Saturday, 15 February 2014

The projection of energy: tachikata and unsoku

Sokumen jodan uchi-uke doji ni sokumen gedan-barai.
Something I rediscovered recently, but on a more in-depth level, was `directing power’ when moving in the various tachikata (stances); that is, how the weight is projected in techniques.

In particular, this relates to the width and length of stances in direct relation to techniques: for example, movements 38-41 of Jion. In all four of these movements if the zenkutsu-dachi (front stance) is even slightly too wide one’s energy will partially go to the side (as opposed to being fully projected forward). This is easier to feel, and correct, in the two jun-zuki but can subtly go under the radar, and is more challenging, when turning with the two uchi-uke. Quite simply, this is because the “sideward energy” applied in the uchi-uke (going from inside-outward); furthermore, the use of hanmi (the half-facing position) and zenmi/shomen (the front-on/squared position) respectively.

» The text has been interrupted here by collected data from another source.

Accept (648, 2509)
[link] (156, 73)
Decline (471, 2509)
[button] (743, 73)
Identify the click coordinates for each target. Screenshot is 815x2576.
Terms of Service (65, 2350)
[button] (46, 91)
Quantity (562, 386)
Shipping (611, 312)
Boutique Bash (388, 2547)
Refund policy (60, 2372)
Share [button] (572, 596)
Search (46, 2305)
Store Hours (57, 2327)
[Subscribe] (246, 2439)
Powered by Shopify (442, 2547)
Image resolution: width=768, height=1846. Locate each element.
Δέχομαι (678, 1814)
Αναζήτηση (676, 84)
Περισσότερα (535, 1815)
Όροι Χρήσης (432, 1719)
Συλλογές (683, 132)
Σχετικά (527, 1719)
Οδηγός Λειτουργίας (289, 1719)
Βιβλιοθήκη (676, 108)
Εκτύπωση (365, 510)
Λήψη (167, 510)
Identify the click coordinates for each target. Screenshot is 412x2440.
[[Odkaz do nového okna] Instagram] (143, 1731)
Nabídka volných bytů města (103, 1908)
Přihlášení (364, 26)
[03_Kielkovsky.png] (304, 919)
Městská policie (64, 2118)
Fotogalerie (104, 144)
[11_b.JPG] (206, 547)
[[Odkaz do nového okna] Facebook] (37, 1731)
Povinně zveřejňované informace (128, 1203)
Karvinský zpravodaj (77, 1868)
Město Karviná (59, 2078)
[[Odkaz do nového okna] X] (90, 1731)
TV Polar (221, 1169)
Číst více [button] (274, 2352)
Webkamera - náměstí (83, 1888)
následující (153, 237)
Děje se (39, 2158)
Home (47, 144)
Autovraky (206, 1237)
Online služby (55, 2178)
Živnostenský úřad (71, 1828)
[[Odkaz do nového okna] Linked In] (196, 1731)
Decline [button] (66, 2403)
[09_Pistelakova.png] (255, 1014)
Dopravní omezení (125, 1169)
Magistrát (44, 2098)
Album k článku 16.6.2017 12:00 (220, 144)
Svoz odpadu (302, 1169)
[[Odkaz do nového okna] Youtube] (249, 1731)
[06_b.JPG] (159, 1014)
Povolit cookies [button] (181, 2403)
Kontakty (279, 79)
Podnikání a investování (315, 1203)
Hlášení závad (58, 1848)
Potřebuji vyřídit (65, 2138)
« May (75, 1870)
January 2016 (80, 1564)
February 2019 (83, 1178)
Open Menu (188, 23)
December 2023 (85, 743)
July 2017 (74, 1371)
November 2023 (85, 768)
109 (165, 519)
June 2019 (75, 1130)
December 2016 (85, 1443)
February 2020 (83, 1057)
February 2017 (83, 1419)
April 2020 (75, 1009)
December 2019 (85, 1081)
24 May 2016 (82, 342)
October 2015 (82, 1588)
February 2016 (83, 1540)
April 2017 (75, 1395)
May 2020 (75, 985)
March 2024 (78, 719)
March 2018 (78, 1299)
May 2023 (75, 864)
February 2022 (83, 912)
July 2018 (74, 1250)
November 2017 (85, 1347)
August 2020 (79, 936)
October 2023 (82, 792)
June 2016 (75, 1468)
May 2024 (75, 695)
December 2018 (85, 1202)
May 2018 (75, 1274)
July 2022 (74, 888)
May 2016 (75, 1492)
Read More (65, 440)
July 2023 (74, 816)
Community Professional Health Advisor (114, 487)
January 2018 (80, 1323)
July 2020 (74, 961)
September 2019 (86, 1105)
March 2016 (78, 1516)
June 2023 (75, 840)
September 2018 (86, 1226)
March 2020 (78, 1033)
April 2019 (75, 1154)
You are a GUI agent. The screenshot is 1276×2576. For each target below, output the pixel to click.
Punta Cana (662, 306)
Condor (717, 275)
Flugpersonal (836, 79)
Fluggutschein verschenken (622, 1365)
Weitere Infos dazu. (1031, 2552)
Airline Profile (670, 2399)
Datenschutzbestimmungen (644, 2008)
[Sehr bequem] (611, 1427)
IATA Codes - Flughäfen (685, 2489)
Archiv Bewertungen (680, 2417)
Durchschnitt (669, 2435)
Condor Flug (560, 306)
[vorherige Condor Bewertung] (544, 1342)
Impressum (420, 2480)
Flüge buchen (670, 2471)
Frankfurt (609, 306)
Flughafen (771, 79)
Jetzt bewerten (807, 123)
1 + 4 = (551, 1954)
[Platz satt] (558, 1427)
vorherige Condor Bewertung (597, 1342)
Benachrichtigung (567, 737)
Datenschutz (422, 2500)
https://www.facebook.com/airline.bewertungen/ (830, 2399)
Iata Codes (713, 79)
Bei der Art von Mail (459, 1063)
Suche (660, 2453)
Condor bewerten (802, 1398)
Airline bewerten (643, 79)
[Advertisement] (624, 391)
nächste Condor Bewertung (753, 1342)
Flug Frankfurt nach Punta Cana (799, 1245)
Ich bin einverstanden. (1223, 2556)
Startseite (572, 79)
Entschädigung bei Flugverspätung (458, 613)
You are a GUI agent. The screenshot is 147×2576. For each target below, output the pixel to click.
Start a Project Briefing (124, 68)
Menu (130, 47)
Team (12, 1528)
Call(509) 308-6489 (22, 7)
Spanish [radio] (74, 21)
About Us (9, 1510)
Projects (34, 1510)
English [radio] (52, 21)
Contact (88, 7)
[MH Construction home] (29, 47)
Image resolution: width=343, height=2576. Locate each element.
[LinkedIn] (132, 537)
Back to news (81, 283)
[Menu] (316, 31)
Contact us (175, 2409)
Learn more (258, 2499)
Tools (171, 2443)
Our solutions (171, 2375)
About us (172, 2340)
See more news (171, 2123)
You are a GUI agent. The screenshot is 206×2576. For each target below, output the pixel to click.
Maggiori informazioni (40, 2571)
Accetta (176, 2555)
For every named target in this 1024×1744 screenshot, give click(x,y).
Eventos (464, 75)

While all of this is plain, and very easy to understand in text, it requires diligent practice. Why? Because one must physically/subconsciously understand, and maximise, how their stances and movements optimise the various techniques of karate-do (especially in correlation with unsoku/leg movements). This starts from the straight line (choku-zuki, mae-geri etc) and runs a full course to the full-circle (kaiten-waza/ tenshin); subsequently, the added impetus/possibilities/combinations of raising and lowering the body are added to the equation.
Taken as a whole, as Nakayama Shuseki-Shihan stated, karate-do masters all of the possible bodily movements for potential offense and defence. Subsequently, effective application of technique can easily come from this baseline approach in training. Last but not least, knowing is not enough in Karate-Do. Only by having “…the ability to express knowledge within one’s physical technique” is knowledge useful for the karateka. Osu, André.

A snow covered view of Aso-San from my apartment. The volcanic steam, rising out of the crater, is hidden by clouds.
© André Bertel. Aso-shi, Kumamoto-ken, Japan (2014).